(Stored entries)
##############################

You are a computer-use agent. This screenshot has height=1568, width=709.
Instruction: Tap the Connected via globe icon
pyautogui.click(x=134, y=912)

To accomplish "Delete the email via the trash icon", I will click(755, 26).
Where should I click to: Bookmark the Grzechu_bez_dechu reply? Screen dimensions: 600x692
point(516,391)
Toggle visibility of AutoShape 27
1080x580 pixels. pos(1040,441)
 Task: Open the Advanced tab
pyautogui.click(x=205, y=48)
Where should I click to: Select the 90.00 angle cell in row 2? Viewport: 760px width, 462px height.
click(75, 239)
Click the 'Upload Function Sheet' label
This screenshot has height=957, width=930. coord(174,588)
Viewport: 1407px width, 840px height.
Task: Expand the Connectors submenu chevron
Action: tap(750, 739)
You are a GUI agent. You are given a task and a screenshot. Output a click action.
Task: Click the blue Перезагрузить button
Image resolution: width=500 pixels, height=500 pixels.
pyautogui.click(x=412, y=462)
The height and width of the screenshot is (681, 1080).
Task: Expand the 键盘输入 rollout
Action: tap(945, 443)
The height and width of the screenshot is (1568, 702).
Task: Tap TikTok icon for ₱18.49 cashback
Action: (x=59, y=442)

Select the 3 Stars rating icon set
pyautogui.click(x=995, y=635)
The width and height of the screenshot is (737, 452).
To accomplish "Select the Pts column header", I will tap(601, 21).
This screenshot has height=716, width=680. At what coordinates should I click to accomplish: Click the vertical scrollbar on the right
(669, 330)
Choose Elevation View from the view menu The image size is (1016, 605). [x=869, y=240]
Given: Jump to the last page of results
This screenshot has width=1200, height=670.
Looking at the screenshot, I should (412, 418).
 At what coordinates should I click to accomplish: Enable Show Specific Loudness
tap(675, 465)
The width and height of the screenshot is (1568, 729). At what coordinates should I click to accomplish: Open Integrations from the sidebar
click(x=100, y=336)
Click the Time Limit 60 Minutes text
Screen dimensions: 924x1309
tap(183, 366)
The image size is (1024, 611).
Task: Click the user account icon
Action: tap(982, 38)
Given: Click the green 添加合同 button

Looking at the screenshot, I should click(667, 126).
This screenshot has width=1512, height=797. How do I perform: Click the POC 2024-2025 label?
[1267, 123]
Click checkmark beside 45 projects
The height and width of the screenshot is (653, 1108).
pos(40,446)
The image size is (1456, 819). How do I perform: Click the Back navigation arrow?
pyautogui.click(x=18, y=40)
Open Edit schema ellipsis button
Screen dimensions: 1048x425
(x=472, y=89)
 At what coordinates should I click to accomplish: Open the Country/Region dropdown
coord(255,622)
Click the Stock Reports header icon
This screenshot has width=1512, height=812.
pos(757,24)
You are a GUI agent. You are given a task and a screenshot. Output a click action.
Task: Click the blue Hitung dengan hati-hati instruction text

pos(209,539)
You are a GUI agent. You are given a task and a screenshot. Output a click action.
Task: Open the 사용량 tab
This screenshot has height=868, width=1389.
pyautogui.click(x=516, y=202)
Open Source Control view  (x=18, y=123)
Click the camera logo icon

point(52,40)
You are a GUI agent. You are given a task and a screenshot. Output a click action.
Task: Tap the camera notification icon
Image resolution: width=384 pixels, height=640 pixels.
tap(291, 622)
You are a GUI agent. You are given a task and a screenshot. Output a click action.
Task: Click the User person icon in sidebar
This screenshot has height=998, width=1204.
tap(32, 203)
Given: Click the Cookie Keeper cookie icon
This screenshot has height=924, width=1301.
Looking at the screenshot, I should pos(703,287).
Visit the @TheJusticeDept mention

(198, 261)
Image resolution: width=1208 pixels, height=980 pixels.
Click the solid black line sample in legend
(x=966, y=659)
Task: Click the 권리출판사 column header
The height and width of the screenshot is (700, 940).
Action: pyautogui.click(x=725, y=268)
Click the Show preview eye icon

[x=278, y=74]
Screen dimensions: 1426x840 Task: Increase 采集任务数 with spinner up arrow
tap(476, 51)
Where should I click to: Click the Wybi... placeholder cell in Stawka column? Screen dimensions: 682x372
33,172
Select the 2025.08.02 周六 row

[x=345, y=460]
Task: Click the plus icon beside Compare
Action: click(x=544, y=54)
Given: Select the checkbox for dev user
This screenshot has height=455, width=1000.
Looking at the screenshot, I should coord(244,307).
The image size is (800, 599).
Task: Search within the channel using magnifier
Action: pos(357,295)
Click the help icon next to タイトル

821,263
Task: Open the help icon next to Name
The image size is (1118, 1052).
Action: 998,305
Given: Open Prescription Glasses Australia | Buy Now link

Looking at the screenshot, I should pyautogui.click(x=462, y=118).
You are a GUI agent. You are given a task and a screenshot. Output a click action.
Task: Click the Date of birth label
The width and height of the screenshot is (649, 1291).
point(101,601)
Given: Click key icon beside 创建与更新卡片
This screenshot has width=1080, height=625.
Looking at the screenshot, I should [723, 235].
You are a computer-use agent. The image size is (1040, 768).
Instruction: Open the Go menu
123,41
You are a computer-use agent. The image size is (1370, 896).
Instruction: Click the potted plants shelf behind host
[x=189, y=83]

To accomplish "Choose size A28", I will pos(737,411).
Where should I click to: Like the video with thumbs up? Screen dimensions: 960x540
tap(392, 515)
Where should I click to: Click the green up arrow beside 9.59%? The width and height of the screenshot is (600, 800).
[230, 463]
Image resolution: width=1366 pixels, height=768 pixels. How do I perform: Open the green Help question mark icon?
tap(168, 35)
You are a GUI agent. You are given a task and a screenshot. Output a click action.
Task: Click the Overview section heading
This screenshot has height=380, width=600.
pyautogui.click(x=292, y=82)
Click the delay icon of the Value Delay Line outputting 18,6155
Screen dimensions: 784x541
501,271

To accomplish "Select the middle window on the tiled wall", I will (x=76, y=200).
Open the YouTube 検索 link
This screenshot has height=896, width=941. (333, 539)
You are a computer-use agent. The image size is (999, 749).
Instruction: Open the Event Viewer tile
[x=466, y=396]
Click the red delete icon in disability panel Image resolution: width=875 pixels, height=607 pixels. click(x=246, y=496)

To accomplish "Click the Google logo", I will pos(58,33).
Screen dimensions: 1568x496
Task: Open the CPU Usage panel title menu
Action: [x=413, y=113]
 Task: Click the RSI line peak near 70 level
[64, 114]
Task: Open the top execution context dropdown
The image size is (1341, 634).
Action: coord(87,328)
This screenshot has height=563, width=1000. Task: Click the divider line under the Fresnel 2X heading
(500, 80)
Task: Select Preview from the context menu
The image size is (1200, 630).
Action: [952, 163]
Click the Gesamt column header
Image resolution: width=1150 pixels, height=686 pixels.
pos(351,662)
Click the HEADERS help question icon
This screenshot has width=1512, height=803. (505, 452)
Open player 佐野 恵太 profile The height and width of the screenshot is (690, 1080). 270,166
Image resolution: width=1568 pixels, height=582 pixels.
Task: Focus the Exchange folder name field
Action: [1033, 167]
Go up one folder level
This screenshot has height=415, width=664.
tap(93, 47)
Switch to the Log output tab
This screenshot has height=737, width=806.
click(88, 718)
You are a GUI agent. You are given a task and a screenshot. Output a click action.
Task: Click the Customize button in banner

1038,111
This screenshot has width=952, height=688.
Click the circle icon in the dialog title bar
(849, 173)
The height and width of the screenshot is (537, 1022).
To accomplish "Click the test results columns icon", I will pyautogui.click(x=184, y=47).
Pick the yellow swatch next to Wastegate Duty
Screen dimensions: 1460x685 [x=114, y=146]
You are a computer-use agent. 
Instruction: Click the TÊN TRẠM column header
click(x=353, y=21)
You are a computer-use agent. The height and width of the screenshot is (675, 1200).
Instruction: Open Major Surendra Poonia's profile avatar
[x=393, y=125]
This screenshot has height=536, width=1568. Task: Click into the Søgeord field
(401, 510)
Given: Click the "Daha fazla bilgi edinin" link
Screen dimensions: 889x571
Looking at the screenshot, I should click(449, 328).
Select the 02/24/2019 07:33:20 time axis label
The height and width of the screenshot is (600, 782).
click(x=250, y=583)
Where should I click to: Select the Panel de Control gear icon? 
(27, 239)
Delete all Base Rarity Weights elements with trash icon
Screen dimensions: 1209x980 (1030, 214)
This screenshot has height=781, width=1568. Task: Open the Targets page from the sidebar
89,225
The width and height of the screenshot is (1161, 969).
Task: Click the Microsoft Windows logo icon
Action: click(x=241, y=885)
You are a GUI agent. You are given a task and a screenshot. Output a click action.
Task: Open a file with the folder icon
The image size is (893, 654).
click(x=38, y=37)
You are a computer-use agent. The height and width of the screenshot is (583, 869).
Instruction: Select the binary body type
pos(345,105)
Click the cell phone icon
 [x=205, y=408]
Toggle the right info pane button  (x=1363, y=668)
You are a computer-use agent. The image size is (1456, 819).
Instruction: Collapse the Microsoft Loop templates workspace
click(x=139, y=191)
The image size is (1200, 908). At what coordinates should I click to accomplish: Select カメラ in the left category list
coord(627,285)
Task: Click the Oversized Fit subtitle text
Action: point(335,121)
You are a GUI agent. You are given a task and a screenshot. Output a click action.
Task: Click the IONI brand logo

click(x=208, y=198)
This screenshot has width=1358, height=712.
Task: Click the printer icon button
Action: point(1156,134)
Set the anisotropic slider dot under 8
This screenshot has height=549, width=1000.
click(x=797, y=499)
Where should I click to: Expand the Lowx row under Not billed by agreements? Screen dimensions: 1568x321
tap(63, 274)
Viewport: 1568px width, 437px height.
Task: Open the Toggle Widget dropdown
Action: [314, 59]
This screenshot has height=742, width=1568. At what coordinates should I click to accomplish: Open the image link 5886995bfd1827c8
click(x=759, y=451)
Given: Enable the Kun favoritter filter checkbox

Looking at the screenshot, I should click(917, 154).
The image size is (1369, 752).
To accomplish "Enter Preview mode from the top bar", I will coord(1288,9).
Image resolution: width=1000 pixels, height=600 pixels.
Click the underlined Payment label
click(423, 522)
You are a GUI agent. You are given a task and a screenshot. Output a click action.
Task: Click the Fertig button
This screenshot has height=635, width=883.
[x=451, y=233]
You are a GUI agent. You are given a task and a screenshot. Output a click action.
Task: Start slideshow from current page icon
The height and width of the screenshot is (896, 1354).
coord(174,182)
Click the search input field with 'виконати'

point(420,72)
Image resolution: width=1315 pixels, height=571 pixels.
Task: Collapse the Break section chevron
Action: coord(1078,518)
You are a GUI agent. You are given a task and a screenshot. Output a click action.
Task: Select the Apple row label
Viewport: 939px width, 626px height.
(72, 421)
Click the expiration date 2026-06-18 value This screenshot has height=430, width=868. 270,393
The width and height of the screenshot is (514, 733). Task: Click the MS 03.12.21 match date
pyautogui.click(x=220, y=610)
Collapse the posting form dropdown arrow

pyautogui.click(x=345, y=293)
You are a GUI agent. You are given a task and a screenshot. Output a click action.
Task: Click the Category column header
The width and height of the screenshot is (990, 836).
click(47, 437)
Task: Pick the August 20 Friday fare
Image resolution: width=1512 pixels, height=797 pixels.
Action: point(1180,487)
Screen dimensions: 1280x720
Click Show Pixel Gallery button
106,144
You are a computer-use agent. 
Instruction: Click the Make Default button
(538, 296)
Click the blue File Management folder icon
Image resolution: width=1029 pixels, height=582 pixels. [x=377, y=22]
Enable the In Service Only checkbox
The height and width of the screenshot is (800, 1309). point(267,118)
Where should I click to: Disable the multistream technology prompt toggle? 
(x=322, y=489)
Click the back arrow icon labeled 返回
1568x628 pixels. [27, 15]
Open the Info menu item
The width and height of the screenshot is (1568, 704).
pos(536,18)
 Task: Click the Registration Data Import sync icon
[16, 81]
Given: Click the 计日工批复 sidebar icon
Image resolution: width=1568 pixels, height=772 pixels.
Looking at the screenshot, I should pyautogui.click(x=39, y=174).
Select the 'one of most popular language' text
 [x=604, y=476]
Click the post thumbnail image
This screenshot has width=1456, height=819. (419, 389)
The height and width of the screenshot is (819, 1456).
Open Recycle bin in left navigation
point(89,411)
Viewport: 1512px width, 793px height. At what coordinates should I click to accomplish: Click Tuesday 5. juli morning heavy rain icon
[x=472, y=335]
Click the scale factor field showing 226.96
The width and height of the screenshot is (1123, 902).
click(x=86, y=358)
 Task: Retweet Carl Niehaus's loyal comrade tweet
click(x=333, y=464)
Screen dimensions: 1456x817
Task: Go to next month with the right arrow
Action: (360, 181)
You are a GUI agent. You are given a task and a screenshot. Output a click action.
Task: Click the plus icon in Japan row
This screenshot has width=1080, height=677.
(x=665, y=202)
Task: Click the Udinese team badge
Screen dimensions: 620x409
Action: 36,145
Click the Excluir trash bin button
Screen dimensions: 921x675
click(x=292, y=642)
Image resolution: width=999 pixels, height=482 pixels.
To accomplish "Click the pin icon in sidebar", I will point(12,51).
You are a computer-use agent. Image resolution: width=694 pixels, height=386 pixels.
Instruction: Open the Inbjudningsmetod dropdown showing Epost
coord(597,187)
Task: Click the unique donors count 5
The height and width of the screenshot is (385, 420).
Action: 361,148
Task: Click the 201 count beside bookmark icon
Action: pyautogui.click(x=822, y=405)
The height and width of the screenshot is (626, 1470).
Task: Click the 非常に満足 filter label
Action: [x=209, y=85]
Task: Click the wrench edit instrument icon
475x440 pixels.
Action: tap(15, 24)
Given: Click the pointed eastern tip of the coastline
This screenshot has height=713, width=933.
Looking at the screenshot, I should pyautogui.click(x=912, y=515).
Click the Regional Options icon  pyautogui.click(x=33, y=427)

##############################

*Work to do:* Can you set down, unchanged, every line of the material above from its very first line through the line that contains "Action: (x=59, y=442)", including both of those lines?

*Finished task:*
You are a computer-use agent. This screenshot has height=1568, width=709.
Instruction: Tap the Connected via globe icon
pyautogui.click(x=134, y=912)

To accomplish "Delete the email via the trash icon", I will click(755, 26).
Where should I click to: Bookmark the Grzechu_bez_dechu reply? Screen dimensions: 600x692
point(516,391)
Toggle visibility of AutoShape 27
1080x580 pixels. pos(1040,441)
 Task: Open the Advanced tab
pyautogui.click(x=205, y=48)
Where should I click to: Select the 90.00 angle cell in row 2? Viewport: 760px width, 462px height.
click(75, 239)
Click the 'Upload Function Sheet' label
This screenshot has height=957, width=930. coord(174,588)
Viewport: 1407px width, 840px height.
Task: Expand the Connectors submenu chevron
Action: tap(750, 739)
You are a GUI agent. You are given a task and a screenshot. Output a click action.
Task: Click the blue Перезагрузить button
Image resolution: width=500 pixels, height=500 pixels.
pyautogui.click(x=412, y=462)
The height and width of the screenshot is (681, 1080).
Task: Expand the 键盘输入 rollout
Action: tap(945, 443)
The height and width of the screenshot is (1568, 702).
Task: Tap TikTok icon for ₱18.49 cashback
Action: (x=59, y=442)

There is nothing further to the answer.